/cross-validation

Generic cross-validation framework intended for TREC-style information retrieval research.

Primary LanguagePython

Cross-validation

Generic cross-validation framework intended for TREC-style information retrieval research.

Usage

The framework is accessed through the run.py file. At least one file containing scored items per-parameter setting is required and may be supplied via the -f and -d options. Typically, the metric to be optimized is also required via the -m option; choice of metric depends on your data. See the help for all options:

./run.py -h

Explanation

Data

Data Representation

Data must be labeled for each scored item for each available parameter setting. This means that data should be uniquely identified by its item ID/parameter setting tuple; each such pairing will be associated with some type of score. How this data is ingested can be defined by a custom score_readers.ScoreReader, but you can think of the final result as a dictionary of the following form:

{
  item_id: {
    parameter_setting: score
  }
}

This form is actually encapsulated in the crossvalidation.Scored class.

Metrics

The framework is agnostic about what each score represents. If your dataset contains more than one type of score for each item/parameter setting tuple, you likely need to specify to your ScoreReader which metric's scores should be read. This metric is supplied by the -m option to run.py.

Cross-validation

Various forms of cross-validation can generally employ the cross_validation.KFoldValidator class. For example, 10-fold cross-validation is the default; leave-one-out cross-validation is possible by setting the number of folds equal to the number of items.

Summary Statistics

To identify the optimal parameter setting, the train split must be summarized into a single statistic. In general, the arithmetic mean does a good job summarizing the items' individual scores. However, it might sometimes make sense to optimize a different metric.

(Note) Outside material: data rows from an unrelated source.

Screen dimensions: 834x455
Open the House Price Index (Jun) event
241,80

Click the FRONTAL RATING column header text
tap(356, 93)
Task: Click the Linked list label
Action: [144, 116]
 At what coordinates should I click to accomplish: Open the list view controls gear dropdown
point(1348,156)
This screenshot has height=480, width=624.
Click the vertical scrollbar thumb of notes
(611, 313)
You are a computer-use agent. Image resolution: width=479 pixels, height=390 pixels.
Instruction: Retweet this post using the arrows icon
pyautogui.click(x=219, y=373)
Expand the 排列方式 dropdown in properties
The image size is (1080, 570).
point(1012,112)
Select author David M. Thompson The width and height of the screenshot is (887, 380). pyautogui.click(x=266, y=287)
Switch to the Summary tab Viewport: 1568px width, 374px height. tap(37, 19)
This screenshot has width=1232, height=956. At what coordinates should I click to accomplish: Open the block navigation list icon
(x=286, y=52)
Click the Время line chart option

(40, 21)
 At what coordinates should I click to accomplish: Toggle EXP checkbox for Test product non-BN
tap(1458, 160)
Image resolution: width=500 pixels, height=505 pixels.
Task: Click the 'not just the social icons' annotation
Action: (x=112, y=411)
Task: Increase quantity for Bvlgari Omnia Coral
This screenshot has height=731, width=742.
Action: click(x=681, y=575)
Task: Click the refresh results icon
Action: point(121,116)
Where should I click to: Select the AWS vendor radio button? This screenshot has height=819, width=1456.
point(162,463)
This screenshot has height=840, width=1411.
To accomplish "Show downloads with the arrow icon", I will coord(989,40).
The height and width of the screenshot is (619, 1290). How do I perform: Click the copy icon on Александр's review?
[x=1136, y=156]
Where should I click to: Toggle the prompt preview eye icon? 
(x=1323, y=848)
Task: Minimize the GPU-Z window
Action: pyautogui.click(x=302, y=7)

For example, in a minimax scenario, it may be preferable to use the minimum score in the training split as the summary statistic. To do so, we simply override the KFoldValidator class like so:

class MinimaxKFoldValidator(KFoldValidator):
    def summarize(self, items):
        return min(items.values())

Note that by default the KFoldValidator seeks to maximize the summary statistic. If you want to minimize the summary statistic, you should either override the train method or convert your summary statistic to a form that should be maximized (e.g. by multiplying by -1).